(Stored dataset items)
━━━━━━━━━━━━━━━━

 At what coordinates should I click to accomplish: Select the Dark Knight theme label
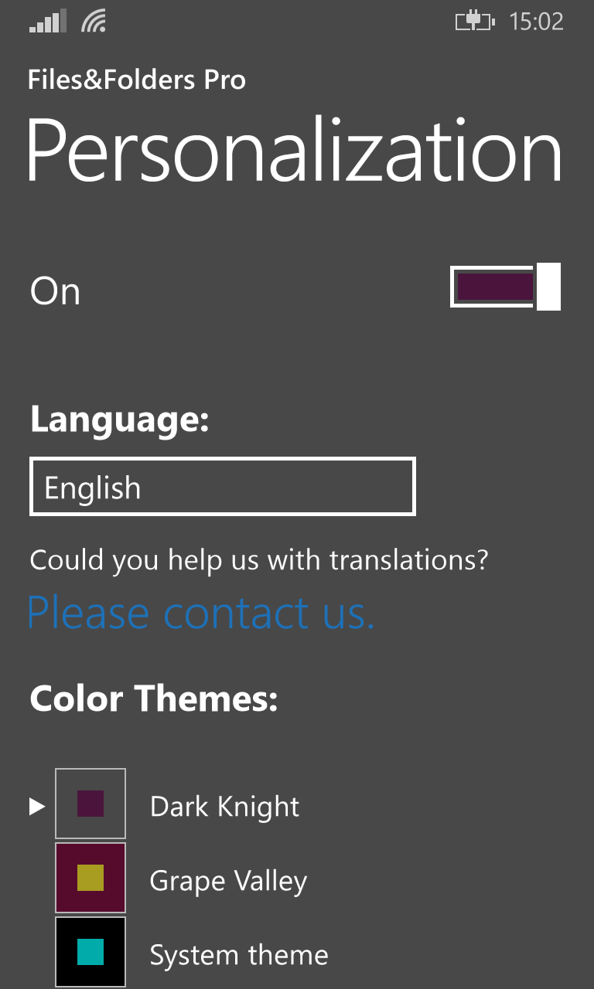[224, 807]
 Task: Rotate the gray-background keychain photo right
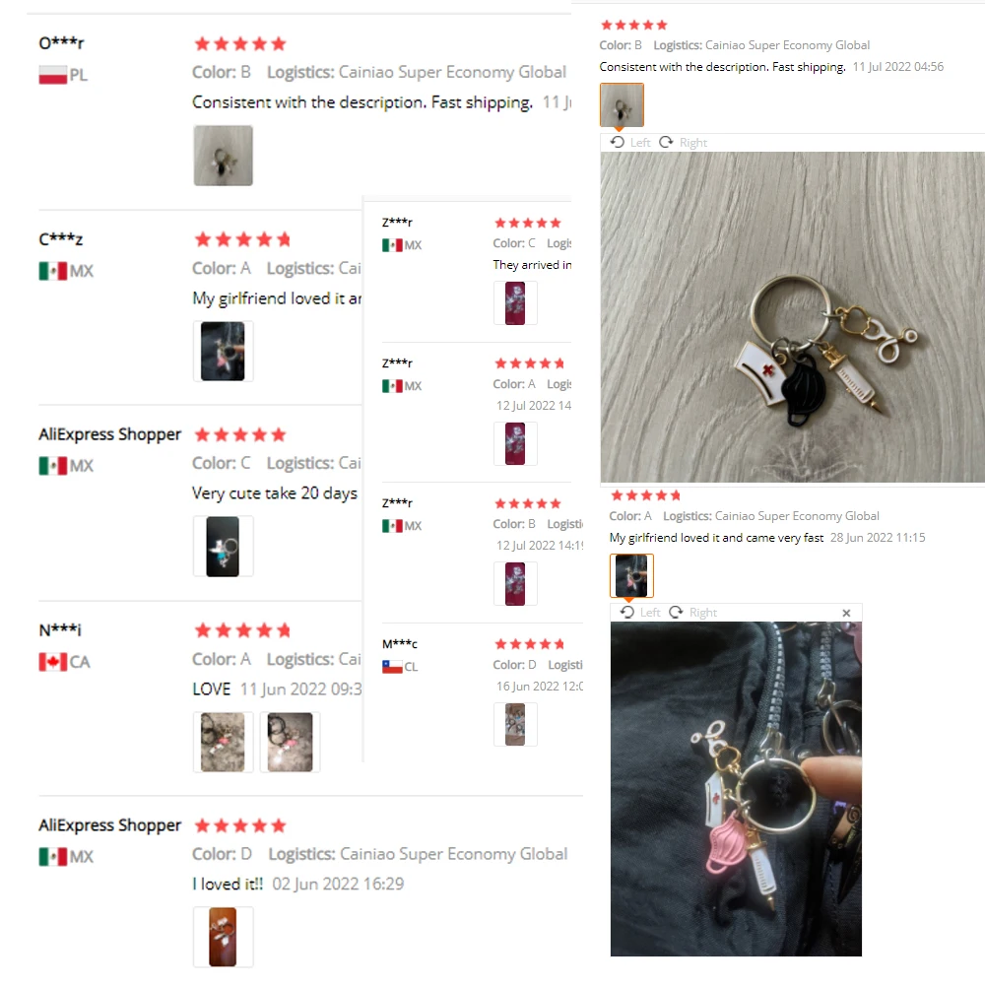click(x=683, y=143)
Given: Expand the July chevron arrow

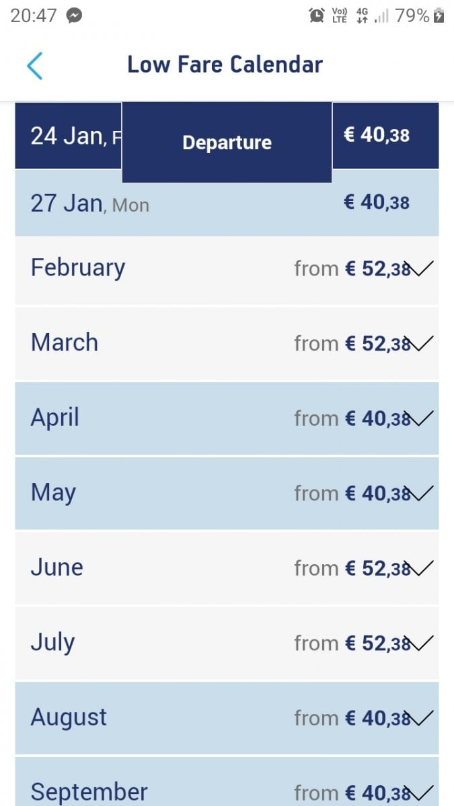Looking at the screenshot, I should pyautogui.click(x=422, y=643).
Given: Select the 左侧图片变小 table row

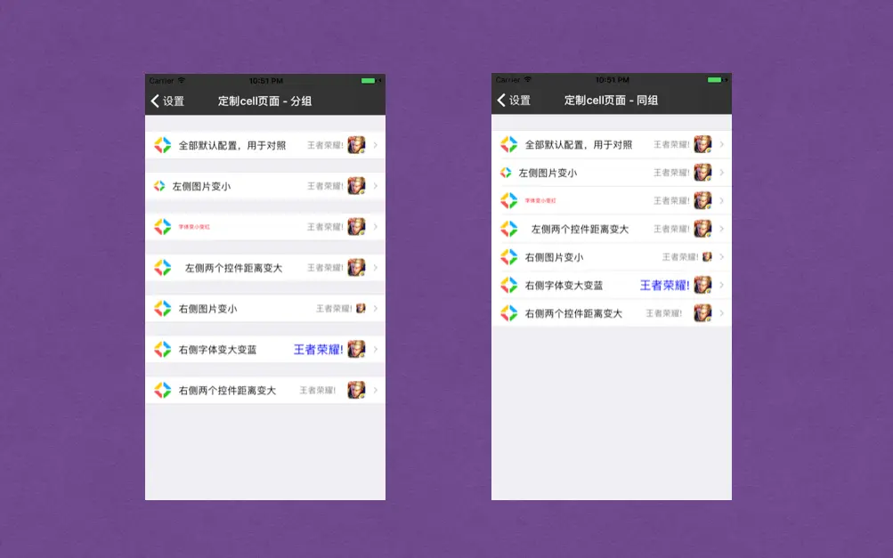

━━━━━━━━━━━━━━━━

What is required: Your task is to reproduce exactly the lines running from the line that contains "Given: Expand the July chevron arrow" to the end of the records, pictures excluded.

Result:
Given: Expand the July chevron arrow

Looking at the screenshot, I should pyautogui.click(x=422, y=643).
Given: Select the 左侧图片变小 table row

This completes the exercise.